/NLP-AUTh

Repository for the course Text Mining and Natural Language Processing

Primary LanguageJupyter Notebook

MSc program​: Data and Web Science, 2020 - 2021

Course: ​Text Mining and Natural Language Processing

Team Members​:

  1. George Georgiou
  2. Panagiotis Papaemmanouil
  3. Theodoros Konstantinidis

Project Proposal:


Project Report:



Quora Insincere Questions Classification

Detect toxic content to improve online conversations

An existential problem for any major website today is how to handle toxic and divisive content. Quora wants to tackle this problem head-on to keep their platform a place where users can feel safe sharing their knowledge with the world.

In this competition, Kagglers will develop models that identify and flag insincere questions. To date, Quora has employed both machine learning and manual review to address this problem. With your help, they can develop more scalable methods to detect toxic and misleading content.

Here's your chance to combat online trolls at scale. Help Quora uphold their policy of “Be Nice, Be Respectful” and continue to be a place for sharing and growing the world’s knowledge.

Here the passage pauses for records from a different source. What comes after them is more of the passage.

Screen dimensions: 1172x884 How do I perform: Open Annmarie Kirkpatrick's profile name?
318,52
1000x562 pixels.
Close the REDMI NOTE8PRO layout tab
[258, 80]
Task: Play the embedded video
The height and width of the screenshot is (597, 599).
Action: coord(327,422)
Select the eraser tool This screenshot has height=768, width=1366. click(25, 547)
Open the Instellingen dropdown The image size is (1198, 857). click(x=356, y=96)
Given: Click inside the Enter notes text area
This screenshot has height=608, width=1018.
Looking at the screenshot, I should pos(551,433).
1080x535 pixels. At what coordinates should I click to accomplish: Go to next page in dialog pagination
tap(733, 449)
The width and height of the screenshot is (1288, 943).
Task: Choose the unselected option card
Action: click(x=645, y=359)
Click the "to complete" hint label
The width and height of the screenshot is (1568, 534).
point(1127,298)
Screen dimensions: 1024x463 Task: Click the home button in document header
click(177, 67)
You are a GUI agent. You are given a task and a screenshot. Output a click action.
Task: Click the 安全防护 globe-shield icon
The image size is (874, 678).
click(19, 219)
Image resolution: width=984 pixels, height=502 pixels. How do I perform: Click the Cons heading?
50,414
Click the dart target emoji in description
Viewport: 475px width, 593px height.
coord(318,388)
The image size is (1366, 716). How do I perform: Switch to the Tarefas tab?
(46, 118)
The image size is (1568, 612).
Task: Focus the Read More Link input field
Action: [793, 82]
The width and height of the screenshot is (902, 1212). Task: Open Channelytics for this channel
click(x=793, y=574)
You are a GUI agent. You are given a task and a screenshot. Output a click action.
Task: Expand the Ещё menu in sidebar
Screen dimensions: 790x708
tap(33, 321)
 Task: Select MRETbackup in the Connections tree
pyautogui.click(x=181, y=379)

Kaggle Competition Link: https://www.kaggle.com/c/quora-insincere-questions-classification


Project setup


Virtual Environment

$ python3.7 -m venv venv_name
$ source venv_name/bin/activate
$ pip install -r requirements.txt

Note: If you use conda, some requirements (i.e wordcloud, textblob) are available via channel conda-forge.

To add

conda config --add channels conda-forge

Directory structure

.
├── docs               : pictures and other assets
├── input              : input datasets
├── notebooks          : Our Notebooks for 
├── README             : README file for the project
├── requirements.txt   : requirements.txt with module versions and dependencies
├── src                : python code for experiments
└── working            : Kaggle Notebooks 

Kaggle

How to download the competition's dataset using Kaggle API

  1. Register an account with Kaggle
  2. Generate a new API key at https://www.kaggle.com/$username/account
  3. (Linux) Move the downloaded kaggle.json to /home/$USER/.kaggle
  4. (Linux)
chmod 600 /home/$USER/.kaggle/kaggle.json
  1. Accept the competition rules at https://www.kaggle.com/c/quora-insincere-questions-classification/rules
$ cd input/
$ kaggle competitions download -c quora-insincere-questions-classification

Data directory: input

.
└── quora-insincere-questions-classification
    ├── embeddings
    │   ├── glove.840B.300d
    │   │   └── glove.840B.300d.txt
    │   ├── GoogleNews-vectors-negative300
    │   │   └── GoogleNews-vectors-negative300.bin
    │   ├── paragram_300_sl999
    │   │   ├── paragram_300_sl999.txt
    │   │   └── README.txt
    │   └── wiki-news-300d-1M
    │       └── wiki-news-300d-1M.vec
    ├── sample_submission.csv
    ├── test.csv
    └── train.csv